The security requirements will:
- Ban the use of default passwords. All devices must come with unique passwords and cannot be resettable to any universal factory setting.
- Require manufacturers to alert customers at the point of sale, and keep them updated, about how long a product will receive vital security updates and patches. If there are no such plans in place, that must also be disclosed.
- Require products to have a vulnerability disclosure policy. A point of contact must be made available to make it easier for security researchers and others to report when they discover flaws and bugs in products.
The law will apply not only to manufacturers but also to other businesses including both physical shops and online retailers. Retailers will be forbidden from selling products to UK customers unless they meet the security requirements and will be required to pass on to customers important information about security updates.
The new cyber security regime will be overseen by a regulator, which will be designated once the bill comes into force and will have the power to fine companies for non-compliance up to £10 million or four per cent of their global turnover, as well as up to £20,000 a day in the case of an ongoing contravention.
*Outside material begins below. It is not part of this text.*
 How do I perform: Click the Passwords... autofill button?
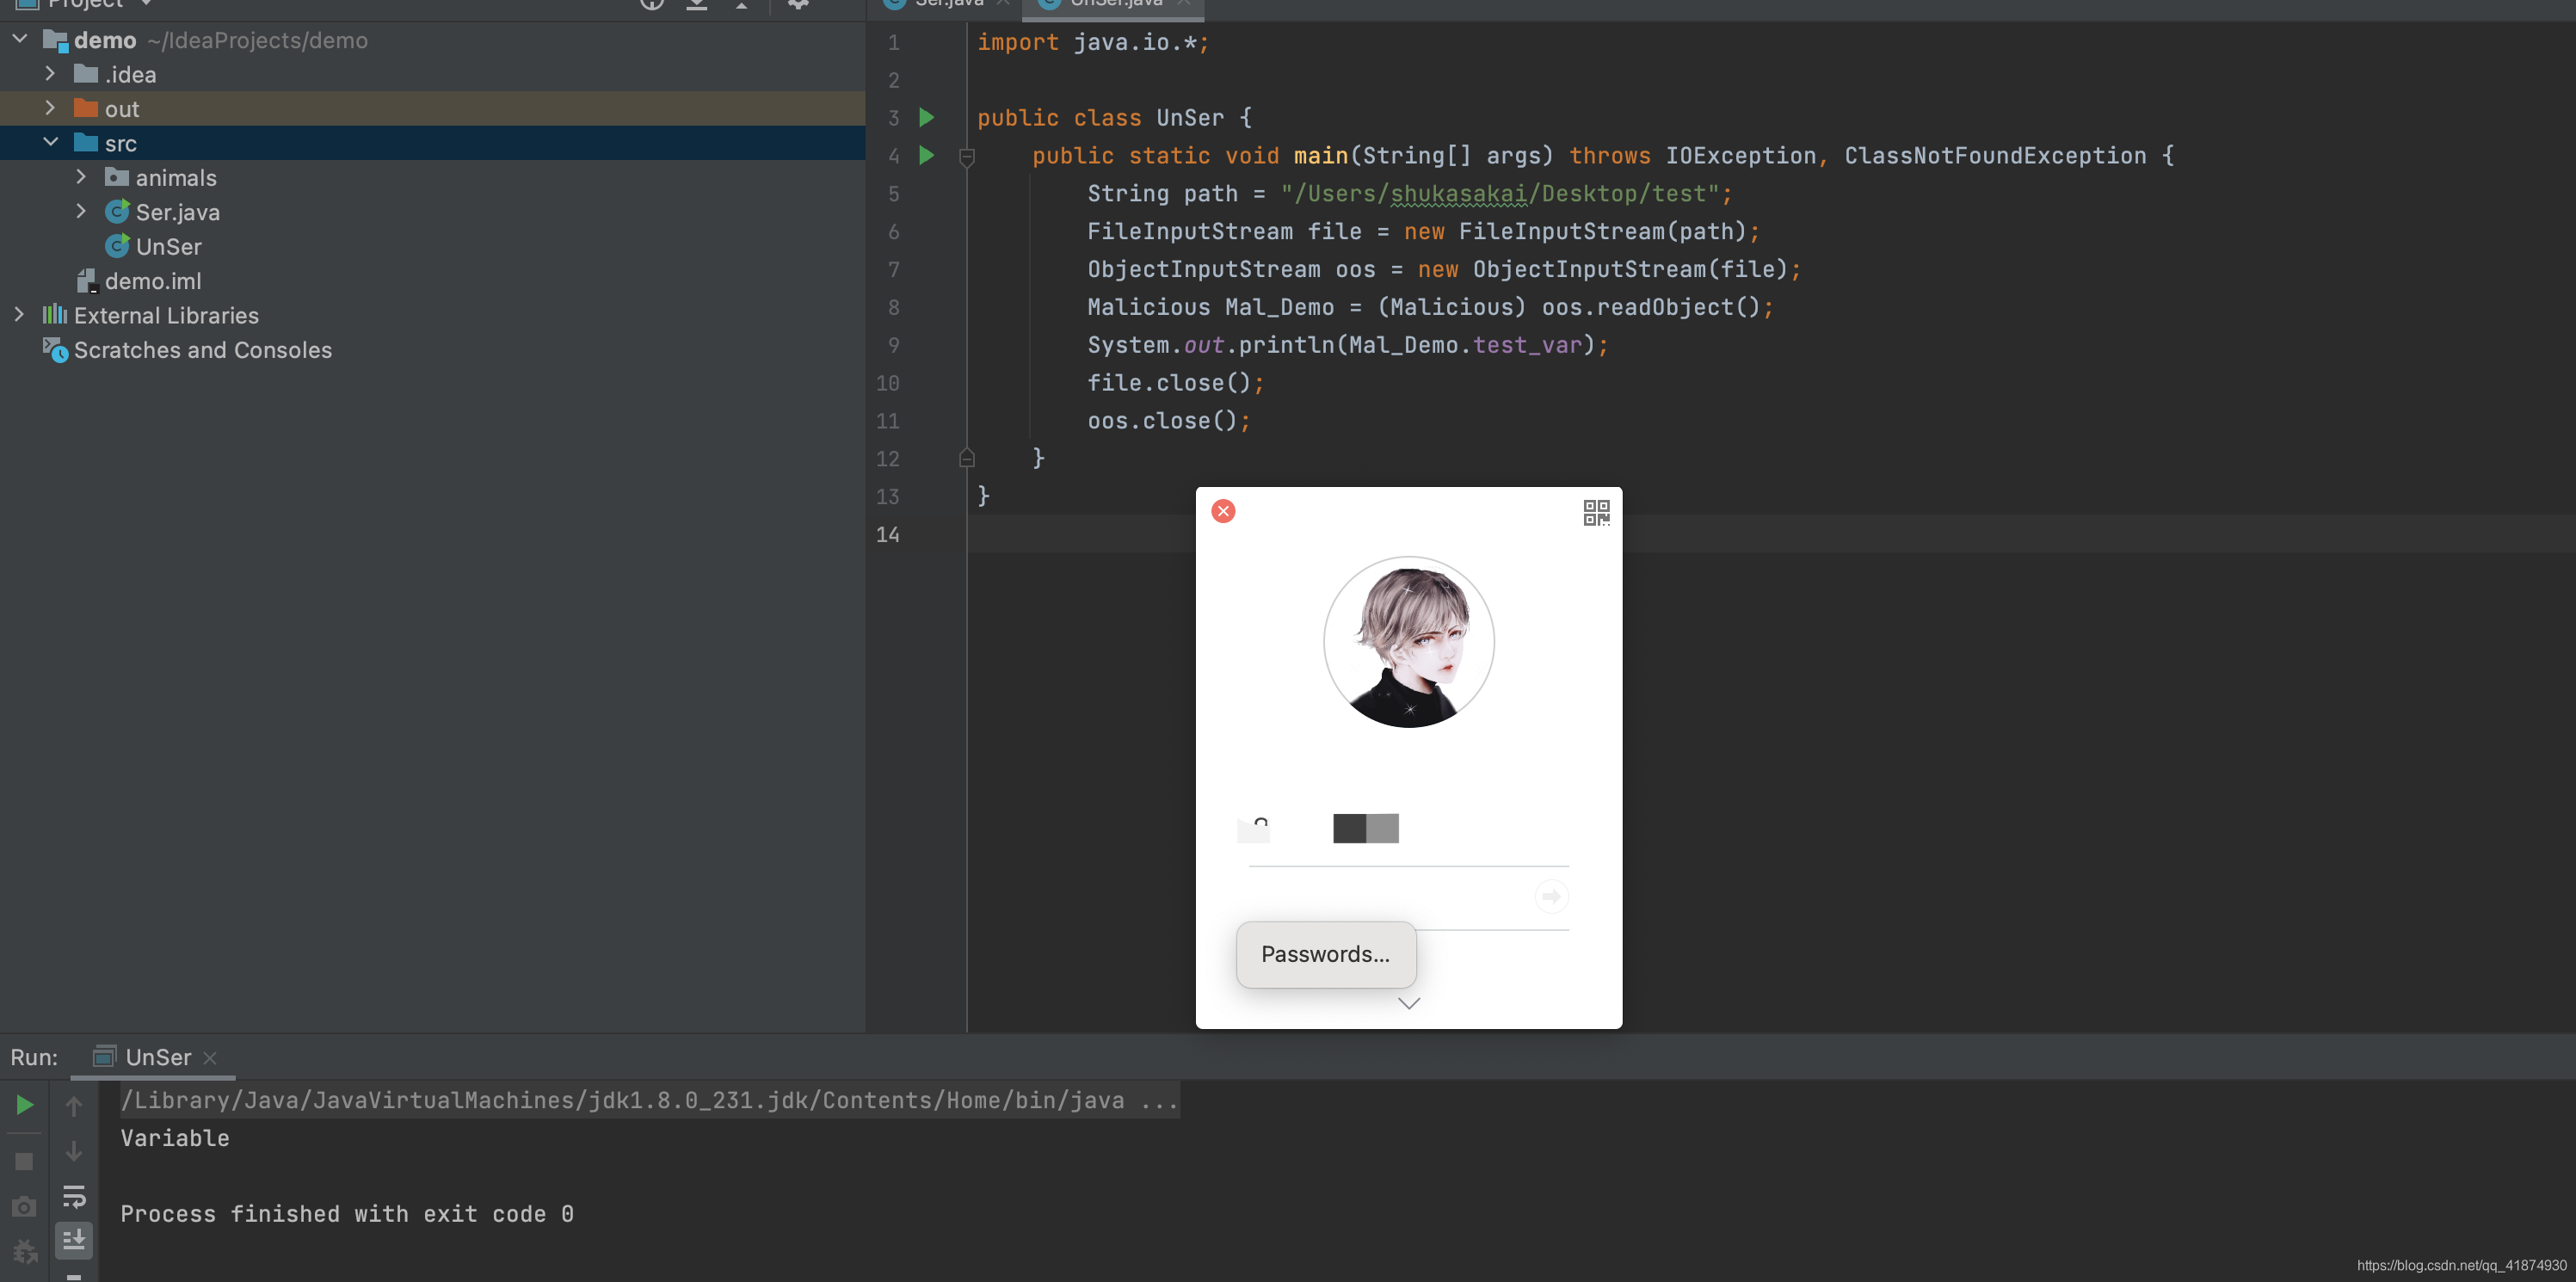(1325, 954)
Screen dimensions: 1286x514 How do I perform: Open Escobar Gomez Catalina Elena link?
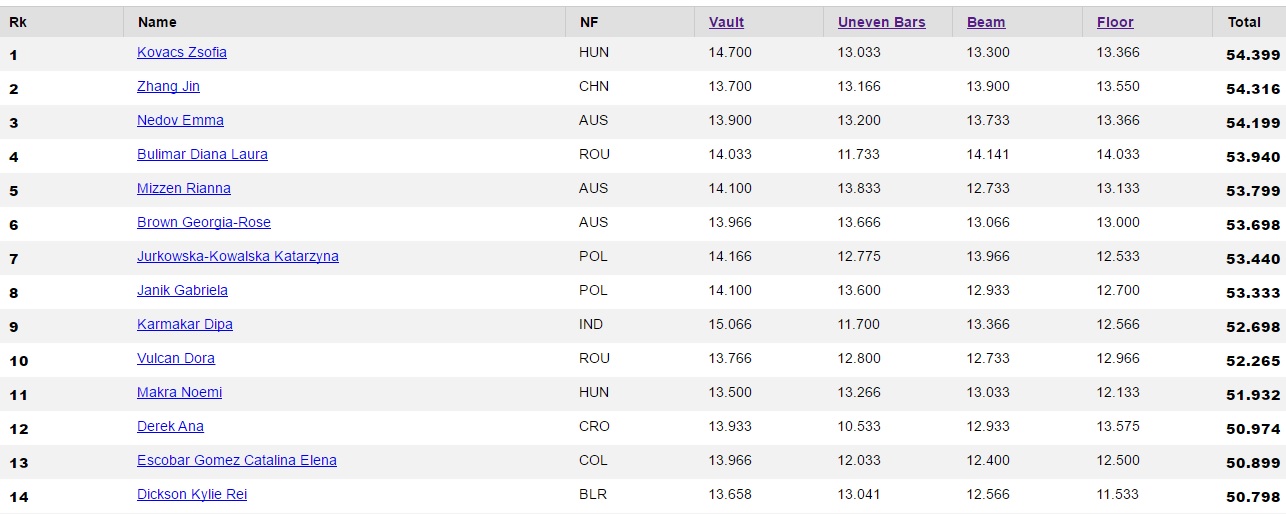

Once the bill passes both houses and receives royal assent, the government will provide at least 12 months’ notice to enable manufacturers, importers and distributors to adjust their business practices before the legislative framework fully comes into force.
Part 2 of the bill covers the Telecommunication Infrastructure measures and will make changes to the Electronic Communications Code, providing the necessary legal reforms to support the nationwide rollout of 5G networks.
The full text of the bill can be downloaded from: https://bills.parliament.uk/publications/43895/documents/1050.
USA: National Institute of Standards and Technology (NIST) – Cybersecurity Labelling for Consumers: Internet of Things (IoT) Devices and Software
On 12 May 2021, President Biden signed an Executive Order to modernize and implement stronger cybersecurity standards, improve software supply chain security, and protect federal government networks.
Section 4 of the Executive Order directs the National Institute of Standards and Technology (NIST) to initiate two labelling programs: one to take into account existing labelling programs on cybersecurity capabilities of Internet-of-Things (IoT) consumer devices and one on software development practices. NIST also is to consider ways to incentivize manufacturers and developers to participate in these programs. (The agency also received several other directives to enhance the security of the software supply chain.)
In August, NIST released a white paper for public comment recommending a draft set of potential baseline security criteria for IoT devices. On 2 December 2021, taking public feedback into account, NIST released a further discussion paper “Consumer Cybersecurity Labelling for IoT Products: Discussion Draft on the Path Forward”. It has identified three key elements that could provide the foundation for an approach to a cybersecurity label for consumer IoT devices:
- What cybersecurity capabilities the product must demonstrate (Product Criteria)
- How the information is provided (Labelling Recommendations)
- How there can be confidence in the label (Conformity Assessment)
These three elements combined form a labelling approach that provides information to consumers with appropriate assurance.
This latest discussion draft can be downloaded from: https://www.nist.gov/system/files/documents/2021/12/03/FINAL_Consumer_IoT_Label_Discussion_Paper_20211202.pdf.
NIST is to publish details about the IoT cybersecurity criteria for a consumer labelling program (and the secure software development practices) by February 6, 2022.
IoTAC will assess the requirements defined in these documents and will adopt solutions and technologies, which will let the IoTAC modules comply with the new regulations.